Terms of service
1. Fluid Power Products Group (hereinafter referred to as “the Company”) is contracted to supply goods as specified only on the basis that the Purchaser (as shown overleaf) has accepted the following terms and conditions of sale. No variation or addition shall be recognised by the Company unless it has been formally agreed in writing between the parties.
2. The price of the goods the subject of this contract may be increased after the date of the contract if there is any increase in the cost to the Company of supplying such goods and where such increases had not been foreseen at the date of the contract.
3. The goods supplied shall where applicable be to the quality of samples supplied or to the quality specified. All other conditions and/or warranties implied by law or otherwise are hereby expressly excluded. The Company’s liability for any breach of the aforesaid warranty shall be limited to the value of the goods supplied and then only if the goods are returned in their delivered state within thirty (30) days of delivery. Under no circumstances will the Company be liable for consequential loss caused. Any special conditions on the purchaser’s order form will not form part of this contract.
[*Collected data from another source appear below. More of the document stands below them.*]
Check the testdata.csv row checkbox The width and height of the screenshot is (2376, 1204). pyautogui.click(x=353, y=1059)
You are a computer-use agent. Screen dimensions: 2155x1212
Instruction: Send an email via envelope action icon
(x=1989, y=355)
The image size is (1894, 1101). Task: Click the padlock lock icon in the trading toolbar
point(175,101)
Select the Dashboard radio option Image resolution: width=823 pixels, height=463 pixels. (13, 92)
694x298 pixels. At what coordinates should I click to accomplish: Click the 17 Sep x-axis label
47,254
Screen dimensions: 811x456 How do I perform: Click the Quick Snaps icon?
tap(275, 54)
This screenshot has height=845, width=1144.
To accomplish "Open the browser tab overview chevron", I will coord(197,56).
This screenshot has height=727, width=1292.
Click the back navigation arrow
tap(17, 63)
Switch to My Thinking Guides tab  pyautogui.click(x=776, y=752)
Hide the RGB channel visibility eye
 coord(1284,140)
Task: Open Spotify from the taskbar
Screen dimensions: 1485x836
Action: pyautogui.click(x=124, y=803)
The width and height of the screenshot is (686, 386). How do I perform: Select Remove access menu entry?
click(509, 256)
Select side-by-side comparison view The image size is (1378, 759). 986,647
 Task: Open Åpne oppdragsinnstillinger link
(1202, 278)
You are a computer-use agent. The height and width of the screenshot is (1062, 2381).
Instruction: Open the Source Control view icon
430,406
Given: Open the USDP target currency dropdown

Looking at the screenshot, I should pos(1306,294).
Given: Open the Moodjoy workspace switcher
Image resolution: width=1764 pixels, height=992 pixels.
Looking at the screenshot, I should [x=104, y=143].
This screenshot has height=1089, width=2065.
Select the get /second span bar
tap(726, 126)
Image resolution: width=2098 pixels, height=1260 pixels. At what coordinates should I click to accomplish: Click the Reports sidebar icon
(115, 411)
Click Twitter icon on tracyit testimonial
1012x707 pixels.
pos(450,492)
4. The Purchaser shall examine and test goods upon delivery. Any claim shall be made in writing within thirty (30) days of delivery, otherwise any right to claim will be deemed to have been waived by the Purchaser.
5. Liability shall in no event exceed the Company’s price to the Purchaser for the particular goods. The Purchaser shall have no claim with regard to goods which have already been processed, altered or in any way utilised by the Purchaser or where following application or installation of the goods the Purchaser does not allow to the Company or its engineers the prior right of inspection. No claim shall be grounds for the Purchaser withholding payment of any sum due to the Company under this or any other contract which the Company may have with the Purchaser nor shall a claim give any right to offset any payment due by the Purchaser to the Company.
6. The Company has the right to charge the Purchaser for all freight, packaging and other delivery costs.
7. Without limiting the generality of Clause 4 hereof the Company shall be under no liability for consequential or other loss as a result of late delivery of goods.
8. Delivery may be made in instalments and each instalment will be deemed as separate contract. Unless otherwise agreed in writing by the Company, payment for the goods is due by the 20th day of the month following the date of delivery to the Purchaser. The Company reserves the right to charge interest on all overdue accounts and until otherwise specified by the Company the interest rate is 2% per calendar month.
9. If at any time the Purchaser is in default the Company also reserves the right to defer deliveries until such default is received and to require cash for such deliveries. The Company also reserves the right to suspend deliveries if in the opinion of the Company
the Purchaser’s credit standing becomes impaired or is deemed unsatisfactory.
10. The Company’s fittings and goods (protected by design registration) are specifically manufactured for attachment to and use in conjunction with only the type of hose specified by the Company in its catalogues and otherwise from time to time. The use of other hose types of assembly other than in accord with the Company’s catalogue or other requirements may result in unsatisfactory performance or damage to the goods or equipment to which they are attached. Under no circumstances will the Company be liable for any loss or damage caused as a consequence of failure to install fittings in accord with such catalogue or other requirements.
11. The ownership of the goods the subject of this contract shall pass to the Purchaser as soon as all moneys due in respect of such goods shall have been paid by the Purchaser to the Company.
12. The Purchaser undertakes to pay the Company on demand all collection costs (including solicitor’s costs) expended in recovering payment of any moneys owing under this contract.
13. This contract shall be construed in accordance with the laws of New Zealand.
14. All communications to the Company should be addressed to the Manager.